Winners are listed first, highlighted in boldface, and indicated with a double dagger (‡).

| Album of the Year The The – The The Band (‡) Loveholics – Florist; Big Mama – Like the Bible; Asoto Union – Sound Renovates a Structure; Yi Sung Yol – This Day, At This Time....; Cocore – Super Stars; ; | Song of the Year Loveholics – "Loveholic" (‡) The The – "You"; Delispice – "Confession"; Yoon Gun – "By Chance"; Jung Jae-il – "Tear Flower"; ; |
| Male Artist of the Year Wheesung (‡) Yoon Gun; Yi Sung Yol; Lee Juck; Cho Yong-pil; ; | Female Artist of the Year Lee Tzsche (‡) BoA; Lee Soo-young; Han Young Ae; BMK; ; |
| Group of the Year Big Mama (‡) The The; Delispice; Loveholics; Asoto Union; ; | New Artist of the Year Jung Jae-il (‡) Big Mama; Asoto Union; Jeju Sonyeon; bluedawn; Tim; ; |
| Best Rock Album Cocore – Super Stars ‡ Nell – Let It Rain; Delispice – Espresso; Loveholics – Florist; Sweater – Humming Street; ; | Best Hip-Hop & Dance Album Defconn – Lesson 4 the People ‡ Drunken Tiger – Foundation; Leessang – Jae, Gyebal; Epik High – Map of the Human Soul; Joosuc – Superior Vol.1: This Iz My Life; MC Sniper – Intro; ; |
| Best R&B & Ballad Album Yoon Gun – Yoon Gun ‡ Big Mama – Like the Bible; Asoto Union – Sound Renovates a Structure; Jo Kyu-chan – Single Note; Wheesung – It's Real; ; | Best Crossover Album Na Yoon-sun – Down By Love ‡ Lee Byung-woo – Absorption; Jeon Gyeong-ok – Love Sick; DJ Soulscape – Lovers; JS Culture – Missing; ; |
| Best Film & Drama Music Lee Byung-woo – Untold Scandal ‡ Kim Jun-seok – Singles; Jo Yeong-wook – Oldboy; Bang Jun-seok – ...ing; Won Il – Sky Blue; ; | Best Label Fluxus Music ‡ Cabaret Sound; M-Boat; ; |
| Special Jury Award Asoto Union ‡; Jeon Gyeong-ok ‡; | Lifetime Achievement Award Lee Jung-seon ‡; |

== Nominees in multiple categories ==

===Four nominations===

- Loveholics
- Big Mama
- Asoto Union (Note: Asoto Union was nominated in four categories at the time of the nominations announcement but won the Special Jury Award at the ceremony.)

===Three nominations===

- The The
- Delispice
- Yoon Gun

===Two nominations===

- Jung Jaeil
- Lee Seung Yeol
- Cocore
- Wheesung

== Reactions and aftermath ==
Before the ceremony, Ohmynews Ju Cheol-hwan expressed full understanding of the award's establishment purpose but raised concerns about "how the authenticity of popular music would be judged". Kim Chang-nam wrote in the Munhwa Ilbo that although there were many challenges in organizing the ceremony, "at least we have clearly and successfully made our first step". Jo Seong-jin, the editor-in-chief of Hot Music, pointed out issues with the small and unrepresentative selection committee compared to global awards like the Grammys and criticized the involvement of Cultural Action and the Munhwa Ilbo as the event's organizers.
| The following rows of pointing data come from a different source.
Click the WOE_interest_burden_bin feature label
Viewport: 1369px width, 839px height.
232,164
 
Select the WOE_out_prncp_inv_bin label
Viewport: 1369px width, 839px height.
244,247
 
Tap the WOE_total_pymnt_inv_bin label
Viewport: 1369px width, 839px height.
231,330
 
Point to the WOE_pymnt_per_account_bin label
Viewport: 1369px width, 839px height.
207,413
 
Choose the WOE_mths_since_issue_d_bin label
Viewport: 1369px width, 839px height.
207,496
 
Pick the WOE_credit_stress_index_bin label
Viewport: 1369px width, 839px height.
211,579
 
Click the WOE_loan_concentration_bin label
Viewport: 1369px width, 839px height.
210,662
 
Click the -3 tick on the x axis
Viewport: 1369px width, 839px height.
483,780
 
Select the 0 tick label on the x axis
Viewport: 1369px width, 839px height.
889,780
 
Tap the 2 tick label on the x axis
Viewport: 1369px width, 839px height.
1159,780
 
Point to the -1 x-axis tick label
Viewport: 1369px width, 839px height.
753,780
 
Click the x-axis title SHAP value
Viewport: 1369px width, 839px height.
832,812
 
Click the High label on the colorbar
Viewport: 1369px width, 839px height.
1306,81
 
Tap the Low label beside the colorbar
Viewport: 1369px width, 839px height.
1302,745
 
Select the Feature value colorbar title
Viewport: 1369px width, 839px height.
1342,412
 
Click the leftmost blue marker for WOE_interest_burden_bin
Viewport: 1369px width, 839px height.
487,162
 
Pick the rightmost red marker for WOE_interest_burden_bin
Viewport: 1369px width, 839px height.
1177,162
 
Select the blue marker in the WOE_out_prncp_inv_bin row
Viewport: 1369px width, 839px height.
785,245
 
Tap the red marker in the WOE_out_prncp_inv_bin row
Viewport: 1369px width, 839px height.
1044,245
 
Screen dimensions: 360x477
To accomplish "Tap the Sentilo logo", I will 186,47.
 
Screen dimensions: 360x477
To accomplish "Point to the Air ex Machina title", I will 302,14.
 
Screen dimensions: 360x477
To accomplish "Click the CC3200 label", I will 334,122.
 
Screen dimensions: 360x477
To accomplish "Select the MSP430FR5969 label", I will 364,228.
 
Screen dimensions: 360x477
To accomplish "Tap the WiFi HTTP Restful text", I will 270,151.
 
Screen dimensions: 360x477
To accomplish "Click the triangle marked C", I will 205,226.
Kim Chang-nam acknowledged the criticism regarding the number of judges and the involvement of a media company, stating, "Who would sponsor an award ceremony run by civic groups?" He also mentioned that more genre categories, especially for heavy metal, would be considered in the future.

After the ceremony, on April 2, Cultural Action hosted a public debate. Ju Cheol-hwan, who participated, argued that discussions with the PD Association and other stakeholders were necessary, while Lee Jong-hyun, the former representative of Master Plan, criticized the serious tone of the ceremony, likening it to a "movement-based award ceremony". Seoul Newspapers Park Sang-sook noted that the Korean Music Awards "brought a fresh wind" and served as a signal for the abolition of traditional music awards. Articles from Yonhap and Herald Economy also highlighted the positive reception of the Korean Music Awards in articles reviewing Korean music in 2004.